■ Problem requirements ■
Search the material for the word "toolbar" and copy every line in which it occurs.

####################

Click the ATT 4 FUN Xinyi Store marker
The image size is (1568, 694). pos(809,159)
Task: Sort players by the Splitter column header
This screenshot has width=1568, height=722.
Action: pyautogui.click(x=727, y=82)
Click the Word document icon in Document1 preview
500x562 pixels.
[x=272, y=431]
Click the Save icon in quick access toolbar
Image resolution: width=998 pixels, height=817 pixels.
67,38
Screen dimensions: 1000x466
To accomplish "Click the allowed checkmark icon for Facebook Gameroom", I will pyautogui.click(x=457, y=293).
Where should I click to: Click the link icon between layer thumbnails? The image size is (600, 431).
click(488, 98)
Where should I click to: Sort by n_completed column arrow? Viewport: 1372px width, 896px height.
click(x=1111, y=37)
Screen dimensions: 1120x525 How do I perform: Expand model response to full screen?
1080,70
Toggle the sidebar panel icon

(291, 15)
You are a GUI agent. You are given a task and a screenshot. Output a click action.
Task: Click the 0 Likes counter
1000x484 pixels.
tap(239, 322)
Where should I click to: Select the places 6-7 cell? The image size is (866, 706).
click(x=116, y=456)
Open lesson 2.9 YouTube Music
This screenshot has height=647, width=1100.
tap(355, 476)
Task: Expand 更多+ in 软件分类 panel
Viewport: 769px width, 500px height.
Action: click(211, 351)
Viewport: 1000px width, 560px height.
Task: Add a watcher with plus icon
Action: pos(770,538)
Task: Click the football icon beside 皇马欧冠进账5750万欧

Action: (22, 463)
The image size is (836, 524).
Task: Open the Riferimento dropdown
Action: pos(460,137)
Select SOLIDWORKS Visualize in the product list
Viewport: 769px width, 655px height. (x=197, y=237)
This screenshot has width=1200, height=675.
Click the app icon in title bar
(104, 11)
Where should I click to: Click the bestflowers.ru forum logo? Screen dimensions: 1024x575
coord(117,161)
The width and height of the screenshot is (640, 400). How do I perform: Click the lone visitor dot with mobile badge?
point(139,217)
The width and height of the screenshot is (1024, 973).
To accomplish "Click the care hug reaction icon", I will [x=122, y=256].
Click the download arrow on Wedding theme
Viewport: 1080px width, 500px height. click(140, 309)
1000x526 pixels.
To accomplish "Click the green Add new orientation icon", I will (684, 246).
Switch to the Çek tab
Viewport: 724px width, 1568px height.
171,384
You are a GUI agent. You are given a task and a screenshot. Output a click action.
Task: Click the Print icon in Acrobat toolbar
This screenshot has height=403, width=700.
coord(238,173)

####################

■ Response to this exercise ■
Click the Save icon in quick access toolbar
Task: Click the Print icon in Acrobat toolbar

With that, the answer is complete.